Network topology and connectivity for Azure HPC

The guidance in this article can help you examine design considerations and best practices that relate to networking and connectivity for Microsoft Azure and high-performance computing (HPC) deployments.

Plan for IP addressing

It's crucial that you plan for IP addressing in Azure to help ensure that:

  • The IP address space doesn't overlap across on-premises locations and Azure regions.
  • Future virtual network peering to existing or planned virtual networks is possible.
  • The virtual network contains the right address space.
  • Proper planning for subnet configuration happens in advance.
  • Sufficient excess addressing is considered for future expansion or other services.

Design considerations and recommendations

  • Consider creating separate subnets to assign IP addresses across functional components of the environment. For example, a dedicated HPC virtual network could include the following subnets:

    • Compute
    • Storage
    • Infrastructure
    • Visualization
    • Sign in
    • Azure NetApp Files
    • Azure HPC Cache
  • Several services like Azure NetApp Files, HPC Cache, and future storage offerings require dedicated delegated subnets for proper operation. If you consider using any of these services, make sure that you plan appropriate addressing space. Delegated subnets are required if you want to implement Azure NetApp Files, which is used frequently in HPC deployments with shared file systems. You can dedicate and delegate subnets to specific services and then create instances of those services within subnets.

  • Azure helps you create multiple delegated subnets in a virtual network, but only one delegated subnet can exist in a virtual network for Azure NetApp Files. Attempts to create a new volume fail if you use more than one delegated subnet for Azure NetApp Files. If you use HPC Cache for storage, create a dedicated subnet. For more information about this subnet prerequisite, see Cache subnet. To learn more about how to create a subnet, see Add a virtual network subnet.

DNS and name resolution for on-premises and Azure resources

Domain name system (DNS) is a crucial design element in the overall Azure landing zone architecture. Some organizations might want to use their existing investments in DNS. Other organizations might see cloud adoption as an opportunity to modernize their internal DNS infrastructure and use native Azure capabilities. The following recommendations apply when a virtual machine's DNS or virtual name doesn't change during migration.
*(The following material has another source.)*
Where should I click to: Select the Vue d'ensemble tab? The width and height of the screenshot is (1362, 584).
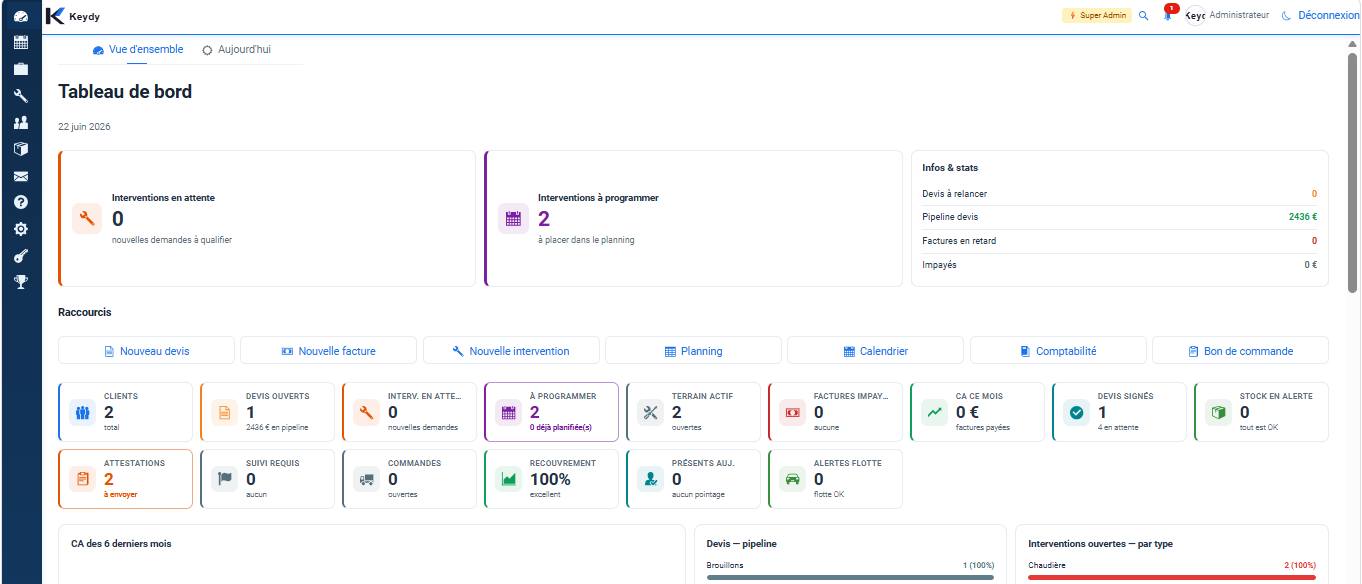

Design considerations and recommendations

  • Background DNS and virtual names connect multiple system interfaces in HPC environments. Customers are only sometimes aware of the interfaces that developers define over time. Connection challenges can occur between various systems when virtual or DNS names change after migrations, so you should retain DNS aliases to prevent these types of problems.

  • Use different DNS zones to distinguish environments from each other. These environments include sandbox, development, preproduction, and production. The exception is for HPC deployments that have their own virtual network, which might not require private DNS zones.

  • DNS support is mandatory when you use HPC Cache so that they can access storage and other resources.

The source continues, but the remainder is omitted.